> **Your goal**
Return each of the records below word for word, without changing anything.

═══ Provided data

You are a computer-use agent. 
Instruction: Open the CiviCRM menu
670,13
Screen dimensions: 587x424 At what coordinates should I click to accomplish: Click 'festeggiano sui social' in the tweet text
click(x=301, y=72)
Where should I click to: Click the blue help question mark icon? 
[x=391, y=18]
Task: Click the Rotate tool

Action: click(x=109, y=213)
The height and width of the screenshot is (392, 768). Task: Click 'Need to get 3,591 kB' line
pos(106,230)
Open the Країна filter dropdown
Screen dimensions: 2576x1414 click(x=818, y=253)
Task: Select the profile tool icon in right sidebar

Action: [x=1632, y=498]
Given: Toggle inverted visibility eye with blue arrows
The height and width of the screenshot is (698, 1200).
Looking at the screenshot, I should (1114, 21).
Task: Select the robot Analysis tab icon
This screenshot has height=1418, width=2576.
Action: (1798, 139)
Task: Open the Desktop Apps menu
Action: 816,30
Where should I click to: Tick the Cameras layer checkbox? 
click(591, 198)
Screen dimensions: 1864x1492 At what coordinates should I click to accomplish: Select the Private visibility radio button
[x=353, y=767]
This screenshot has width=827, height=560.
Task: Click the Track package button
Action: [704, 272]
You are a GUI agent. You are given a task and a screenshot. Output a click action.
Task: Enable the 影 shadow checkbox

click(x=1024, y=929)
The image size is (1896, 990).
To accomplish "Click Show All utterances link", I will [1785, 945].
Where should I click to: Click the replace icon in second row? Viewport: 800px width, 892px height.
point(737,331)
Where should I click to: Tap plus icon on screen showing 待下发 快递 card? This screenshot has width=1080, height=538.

══════

> **Reply to the task**
You are a computer-use agent. 
Instruction: Open the CiviCRM menu
670,13
Screen dimensions: 587x424 At what coordinates should I click to accomplish: Click 'festeggiano sui social' in the tweet text
click(x=301, y=72)
Where should I click to: Click the blue help question mark icon? 
[x=391, y=18]
Task: Click the Rotate tool

Action: click(x=109, y=213)
The height and width of the screenshot is (392, 768). Task: Click 'Need to get 3,591 kB' line
pos(106,230)
Open the Країна filter dropdown
Screen dimensions: 2576x1414 click(x=818, y=253)
Task: Select the profile tool icon in right sidebar

Action: [x=1632, y=498]
Given: Toggle inverted visibility eye with blue arrows
The height and width of the screenshot is (698, 1200).
Looking at the screenshot, I should (1114, 21).
Task: Select the robot Analysis tab icon
This screenshot has height=1418, width=2576.
Action: (1798, 139)
Task: Open the Desktop Apps menu
Action: 816,30
Where should I click to: Tick the Cameras layer checkbox? 
click(591, 198)
Screen dimensions: 1864x1492 At what coordinates should I click to accomplish: Select the Private visibility radio button
[x=353, y=767]
This screenshot has width=827, height=560.
Task: Click the Track package button
Action: [704, 272]
You are a GUI agent. You are given a task and a screenshot. Output a click action.
Task: Enable the 影 shadow checkbox

click(x=1024, y=929)
The image size is (1896, 990).
To accomplish "Click Show All utterances link", I will [1785, 945].
Where should I click to: Click the replace icon in second row? Viewport: 800px width, 892px height.
point(737,331)
Where should I click to: Tap plus icon on screen showing 待下发 快递 card? This screenshot has width=1080, height=538.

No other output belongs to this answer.